Hibao-an is a pottery haven located at the outskirts of Iloilo City, at the boundary of Pavia and Mandurriao. Different potters display functional and decorative pots, jars and more Ionggos to buy.

My focus is on a special kind of clay stove. This stove I am talking about is really different from the rest, I mean, from the other traditional ones.
The potter behind this interesting work is Mr. Rainier Roa or as I call him Nong Rainier. He is a typical potter whose source of livelihood is his craft but his stove is nonetheless a not-so-typical one.

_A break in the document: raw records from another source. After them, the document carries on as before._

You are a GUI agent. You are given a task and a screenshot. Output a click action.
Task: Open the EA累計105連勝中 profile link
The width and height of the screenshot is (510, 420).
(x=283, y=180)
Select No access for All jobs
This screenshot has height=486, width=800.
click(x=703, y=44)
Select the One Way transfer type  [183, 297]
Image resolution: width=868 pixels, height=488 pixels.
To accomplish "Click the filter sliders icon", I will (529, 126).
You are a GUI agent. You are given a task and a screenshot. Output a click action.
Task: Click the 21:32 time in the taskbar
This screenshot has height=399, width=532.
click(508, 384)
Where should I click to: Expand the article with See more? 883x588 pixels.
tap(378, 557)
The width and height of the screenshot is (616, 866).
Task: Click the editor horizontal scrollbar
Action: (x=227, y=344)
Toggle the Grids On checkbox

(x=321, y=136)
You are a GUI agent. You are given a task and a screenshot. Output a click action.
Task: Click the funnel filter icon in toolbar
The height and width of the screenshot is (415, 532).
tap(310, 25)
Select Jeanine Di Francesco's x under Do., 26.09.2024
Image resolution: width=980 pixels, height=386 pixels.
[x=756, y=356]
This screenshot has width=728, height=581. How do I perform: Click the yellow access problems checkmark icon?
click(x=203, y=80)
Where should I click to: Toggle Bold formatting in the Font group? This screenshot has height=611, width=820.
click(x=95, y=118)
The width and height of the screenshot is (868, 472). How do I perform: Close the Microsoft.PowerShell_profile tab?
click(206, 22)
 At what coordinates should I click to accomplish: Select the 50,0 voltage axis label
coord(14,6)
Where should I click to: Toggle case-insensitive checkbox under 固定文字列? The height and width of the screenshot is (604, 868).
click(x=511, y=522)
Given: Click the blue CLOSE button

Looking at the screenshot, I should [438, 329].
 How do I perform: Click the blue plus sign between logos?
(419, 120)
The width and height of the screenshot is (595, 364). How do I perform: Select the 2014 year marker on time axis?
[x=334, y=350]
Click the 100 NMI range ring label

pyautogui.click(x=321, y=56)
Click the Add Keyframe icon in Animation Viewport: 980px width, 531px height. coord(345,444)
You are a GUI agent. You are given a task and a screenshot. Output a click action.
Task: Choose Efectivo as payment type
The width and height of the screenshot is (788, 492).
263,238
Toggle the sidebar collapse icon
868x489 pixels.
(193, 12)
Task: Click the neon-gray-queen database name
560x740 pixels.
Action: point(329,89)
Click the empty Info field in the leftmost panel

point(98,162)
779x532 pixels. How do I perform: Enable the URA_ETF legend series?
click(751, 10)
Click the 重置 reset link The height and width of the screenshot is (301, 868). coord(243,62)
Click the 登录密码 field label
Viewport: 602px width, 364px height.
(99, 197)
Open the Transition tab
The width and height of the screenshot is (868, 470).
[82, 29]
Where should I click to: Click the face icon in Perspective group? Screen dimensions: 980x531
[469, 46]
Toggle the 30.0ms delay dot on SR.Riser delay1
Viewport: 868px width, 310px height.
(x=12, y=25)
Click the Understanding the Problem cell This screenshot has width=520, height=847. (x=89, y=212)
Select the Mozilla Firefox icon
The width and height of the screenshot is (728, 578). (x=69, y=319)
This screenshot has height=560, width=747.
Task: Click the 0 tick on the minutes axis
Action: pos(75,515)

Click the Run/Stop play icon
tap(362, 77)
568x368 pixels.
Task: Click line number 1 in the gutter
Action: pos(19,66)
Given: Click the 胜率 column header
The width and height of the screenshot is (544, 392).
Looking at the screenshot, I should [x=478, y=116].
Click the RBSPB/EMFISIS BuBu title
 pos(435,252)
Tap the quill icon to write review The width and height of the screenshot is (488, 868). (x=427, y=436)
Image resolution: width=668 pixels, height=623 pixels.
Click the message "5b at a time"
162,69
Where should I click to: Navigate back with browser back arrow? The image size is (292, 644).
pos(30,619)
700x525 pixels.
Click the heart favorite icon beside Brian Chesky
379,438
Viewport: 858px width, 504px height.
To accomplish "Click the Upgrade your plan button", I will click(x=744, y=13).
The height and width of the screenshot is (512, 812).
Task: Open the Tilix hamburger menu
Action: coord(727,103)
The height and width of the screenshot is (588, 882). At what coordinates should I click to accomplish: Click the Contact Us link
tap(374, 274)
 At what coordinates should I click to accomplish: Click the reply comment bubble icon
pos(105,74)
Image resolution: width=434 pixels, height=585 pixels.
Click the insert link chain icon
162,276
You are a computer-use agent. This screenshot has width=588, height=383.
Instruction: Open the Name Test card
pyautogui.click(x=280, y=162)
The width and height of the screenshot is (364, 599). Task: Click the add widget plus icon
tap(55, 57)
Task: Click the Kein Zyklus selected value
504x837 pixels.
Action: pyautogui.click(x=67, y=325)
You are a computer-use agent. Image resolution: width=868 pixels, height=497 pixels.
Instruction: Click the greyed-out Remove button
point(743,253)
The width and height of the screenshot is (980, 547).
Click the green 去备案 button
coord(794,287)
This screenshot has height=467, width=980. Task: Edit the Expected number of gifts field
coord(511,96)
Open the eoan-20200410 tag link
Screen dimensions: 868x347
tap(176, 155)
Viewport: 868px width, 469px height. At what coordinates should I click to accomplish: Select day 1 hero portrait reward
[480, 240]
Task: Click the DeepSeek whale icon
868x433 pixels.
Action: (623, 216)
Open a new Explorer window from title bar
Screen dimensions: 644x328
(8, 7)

His special stove and other works are periodically on exhibit-sale at Robinson’s Mall and SM City. This stove or locally the kalan, Mr. Roa uniquely calls the “Mabaga Stove”. It is not made to aesthetically stand out from other locally made stoves but to economically stand out. But its contrasting (and quite unusual) parts make it aesthetically pleasing too. So let me point out these parts to you by comparing it to the traditional one.
Basically, they look the same. The traditional stove that costs Php 50.00 is entirely made of clay and has a steel grate. The pot holder of the traditional kalan is usually far from the body. (It’s not the pot holder one uses when the pot is too hot for the skin, it’s the part of the stove where you place the frying pan or the casserole). Since this pot holder is set some distance from the inner edges of the traditional kalan, the flames from the firewood or charcoal sometimes comes out at the sides of your pot, naga-awas. Thus, one ends up with a pan or a pot with soot-blackened sides.

So what’s so different about the MABAGA stove? First, the pot holder or the top most part of the “kalan” is unusually tight. This is for the heat and the fire to be enclosed and concentrated on the food being cooked. Next is the internal body which as you can see in the picture is covered in concrete. But mind you, if you chip off the concrete the next layer is ash in order to further insulate the heat. My favorite part is the grate which as I visualize is like a beehive (because there are a lot of holes) made of clay or dagâ.  The grate is where one places the fuel which in this case would either be wood or charcoal.

The Mabaga grate is made up of small holes so that only the debris of your fuel would fall down the holes. With a steel grate, however, large chunks of unburnt charcoal can fall down the opening, thereby losing the chance to provide the heat.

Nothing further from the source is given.